* Tarefas:
1. Segundo o texto sobre a feira de Espinho, há quantos anos Adelaide Ribeiro trabalha nessa feira?
2. Traduza para inglês a frase "É assim todas as segundas-feiras numa tradição que tem 125 anos.", retirada do texto sobre a feira de Espinho.
3. Dê continuidade ao texto sobre a feira de Espinho a partir da última frase apresentada.

* Excerto do texto:
========================================
Carregar carrinhas e camiões, sair de casa antes do sol nascer, montar tendas, descarregar mercadorias, enfeitar bancas, esperar pela clientela, desmontar, regressar a casa já de noite. O negócio não está famoso, a concorrência é agressiva, mas a tradição mantém-se de pé. Resiste-se à sombra das grandes superfícies para sobreviver. Aqui compra-se (quase) tudo, regateiam-se preços, encontram-se pechinchas. E é disso que o povo gosta.
Adelaide Ribeiro, de 70 anos, faz marcha-atrás, estaciona a carrinha, tira sacos e caixotes de roupas de homem e senhora, coloca algumas peças em cruzetas que pendura num ferro que atravessa a sua tenda.
São seis e um quarto da manhã e a feirante já está acordada há três horas. A banca está quase montada, é preciso colocar tudo direitinho e bonitinho para a clientela. É o que faz há 40 anos na feira de Espinho, e também nas feiras dos Carvalhos, às quartas, e de Lourosa, aos sábados.
Os gestos são mecânicos numa arrumação que sabe de cor e salteado. É a freima desde os tempos de solteira, o desenrasque feito numa família de 19 irmãos. Serão 13 horas sem arredar pé da feira, trouxe o almoço de casa. “Não tive uma boa vida quando era criança, a vida de feira é a melhor que tive, e a gente habitua-se.”
Habituou-se a viver com pouco e a vida não tem melhorado. “As feiras já tiveram melhores dias. As pessoas vêm para passear, não para comprar. Temos de tentear, não podemos dar um passo maior do que a perna.”
O sol ainda não nasceu e já há carrinhas, brancas na sua maioria, estacionadas na Rua 24 que atravessa Espinho, paralelamente ao mar. Outros veículos chegam, uns mais pequenos, outros maiores, carregados de mercadorias, e não há tempo a perder. Encaixam-se ferros, puxam-se cordas, esticam-se lonas, esvaziam-se veículos com todo o tipo de peças.
Montam-se tendas como se fossem montras de lojas. Daqui a pouco, uma das maiores e mais antigas feiras do país começa a fervilhar no coração da cidade. É assim todas as segundas-feiras numa tradição que tem 125 anos. É um centro comercial ao ar livre onde não falta nada. Roupa, calçado, animais vivos, legumes frescos, utilidades para o lar, alfaias agrícolas, miudezas, carne e peixe, doces, queijos, malas de viagem, chapéus, cortinas, panos da louça. Tudo o que se possa imaginar.
========================================
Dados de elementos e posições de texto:
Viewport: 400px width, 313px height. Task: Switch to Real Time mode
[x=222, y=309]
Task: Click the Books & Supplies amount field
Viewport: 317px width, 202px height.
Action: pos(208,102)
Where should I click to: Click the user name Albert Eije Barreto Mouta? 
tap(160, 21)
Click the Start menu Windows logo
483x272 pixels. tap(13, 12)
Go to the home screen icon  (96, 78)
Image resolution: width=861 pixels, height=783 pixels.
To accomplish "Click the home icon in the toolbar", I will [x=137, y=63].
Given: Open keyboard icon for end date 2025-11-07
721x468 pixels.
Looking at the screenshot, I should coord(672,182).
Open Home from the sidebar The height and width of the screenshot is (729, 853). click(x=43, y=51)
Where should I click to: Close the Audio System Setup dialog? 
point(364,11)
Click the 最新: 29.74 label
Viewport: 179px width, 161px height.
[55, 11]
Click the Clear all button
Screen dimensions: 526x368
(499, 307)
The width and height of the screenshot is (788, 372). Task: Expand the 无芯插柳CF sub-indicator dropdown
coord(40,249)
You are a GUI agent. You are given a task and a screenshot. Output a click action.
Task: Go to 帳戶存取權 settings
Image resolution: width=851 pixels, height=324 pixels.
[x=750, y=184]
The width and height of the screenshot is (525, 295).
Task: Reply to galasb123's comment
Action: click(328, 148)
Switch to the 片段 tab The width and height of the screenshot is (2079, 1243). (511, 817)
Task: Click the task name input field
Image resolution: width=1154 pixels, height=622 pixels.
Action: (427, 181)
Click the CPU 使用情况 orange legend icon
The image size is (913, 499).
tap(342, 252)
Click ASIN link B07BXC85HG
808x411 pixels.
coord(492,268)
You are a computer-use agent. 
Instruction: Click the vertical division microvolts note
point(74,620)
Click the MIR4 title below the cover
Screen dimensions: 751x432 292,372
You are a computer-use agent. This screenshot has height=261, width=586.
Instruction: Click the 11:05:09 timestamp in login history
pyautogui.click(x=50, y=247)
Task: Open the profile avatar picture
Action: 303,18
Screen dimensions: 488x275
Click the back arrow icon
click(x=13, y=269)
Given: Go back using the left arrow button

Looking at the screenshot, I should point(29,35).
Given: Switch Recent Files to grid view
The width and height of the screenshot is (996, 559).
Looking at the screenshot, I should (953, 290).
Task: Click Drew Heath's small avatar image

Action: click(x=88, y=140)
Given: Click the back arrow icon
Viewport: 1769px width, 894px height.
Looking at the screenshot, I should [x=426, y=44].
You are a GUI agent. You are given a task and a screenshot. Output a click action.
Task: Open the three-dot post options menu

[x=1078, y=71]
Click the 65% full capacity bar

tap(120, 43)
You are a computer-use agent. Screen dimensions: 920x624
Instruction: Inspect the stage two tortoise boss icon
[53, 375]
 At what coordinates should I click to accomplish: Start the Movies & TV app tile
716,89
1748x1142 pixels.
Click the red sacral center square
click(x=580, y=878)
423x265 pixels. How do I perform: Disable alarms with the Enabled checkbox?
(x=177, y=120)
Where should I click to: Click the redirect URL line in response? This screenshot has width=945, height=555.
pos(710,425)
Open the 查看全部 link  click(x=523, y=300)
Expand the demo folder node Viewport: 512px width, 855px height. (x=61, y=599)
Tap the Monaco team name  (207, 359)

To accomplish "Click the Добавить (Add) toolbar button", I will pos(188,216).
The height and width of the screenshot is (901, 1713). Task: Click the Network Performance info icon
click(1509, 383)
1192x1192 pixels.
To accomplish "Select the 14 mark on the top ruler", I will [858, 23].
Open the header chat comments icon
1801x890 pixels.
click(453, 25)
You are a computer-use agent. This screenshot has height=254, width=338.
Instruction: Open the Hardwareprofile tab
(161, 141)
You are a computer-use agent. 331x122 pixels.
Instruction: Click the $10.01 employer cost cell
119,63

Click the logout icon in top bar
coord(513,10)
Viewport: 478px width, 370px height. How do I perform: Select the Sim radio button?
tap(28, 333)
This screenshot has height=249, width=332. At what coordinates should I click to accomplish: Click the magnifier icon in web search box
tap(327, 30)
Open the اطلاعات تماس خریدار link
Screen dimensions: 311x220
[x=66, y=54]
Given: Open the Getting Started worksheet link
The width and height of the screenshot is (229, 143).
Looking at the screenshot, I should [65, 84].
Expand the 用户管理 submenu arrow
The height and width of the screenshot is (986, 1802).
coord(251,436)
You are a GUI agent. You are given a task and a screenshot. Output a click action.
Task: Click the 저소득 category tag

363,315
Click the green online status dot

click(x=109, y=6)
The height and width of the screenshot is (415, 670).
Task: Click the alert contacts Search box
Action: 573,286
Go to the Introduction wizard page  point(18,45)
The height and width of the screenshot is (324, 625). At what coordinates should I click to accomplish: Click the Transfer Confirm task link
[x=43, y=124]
========================================
* Respostas por tarefa:
1. Há 40 anos.

2. It is like this every Monday, in a tradition that is 125 years old.

3.
Maria Oliveira e o marido Guilherme tiram da carrinha velas de cemitério. Maria é feirante desde que se casou aos 21, são já 33 anos desta vida, quatro feiras por semana. “Quem tem fé vem à minha banca. É uma vida dura, trabalhamos por nossa conta, temos muito mais trabalho do que numa loja”, diz, sorridente, a pé desde as quatro da manhã.
Tem clientes habituais, já vendeu melhor do que agora, está sempre de olho em quem chega, de olho em quem se aproxima da tenda que lhe custa cerca de 120 euros por mês. É feliz com pouco. “Para ser feirante é preciso bom espírito. Enquanto puder, venho para a feira que me dá muita força para viver.”
“Para ser feirante é preciso bom espírito. Enquanto puder, venho para a feira que me dá muita força para viver.”
Joaquim Meneses tem frutas e legumes frescos, tem “morangos de verão”. São 34 anos de feirante, 22 por conta própria com a mulher, Alzira Maria. Levantaram-se ainda de noite. “Está difícil, no verão vende-se mais, há mais clientes, mais turistas. Vai-se vivendo, mas é um bocadinho apertado.”
Manuel Cunha e a mulher têm frescos na banca e vão aviando os pedidos. Quatro feiras por semana, uma hora para montar a tenda. “Tentamos pôr a banca bonita para ajudar o olhar dos clientes.” As vendas tiveram melhores dias. “Já correu bem, agora está mais fraco, há mais hipermercados abertos e o pequeno comerciante sofre com isso.”
A feira de Espinho estende-se ao comprido, ao longo de quase um quilómetro. São corredores e corredores de produtos, prontos-a-vestir a céu aberto, tapetes pendurados, produtos da horta prontos a plantar com terra húmida agarrada às raízes. Rulotes com carne e frangos a assar, vendedores de raspadinhas e lotaria. Não falta nada.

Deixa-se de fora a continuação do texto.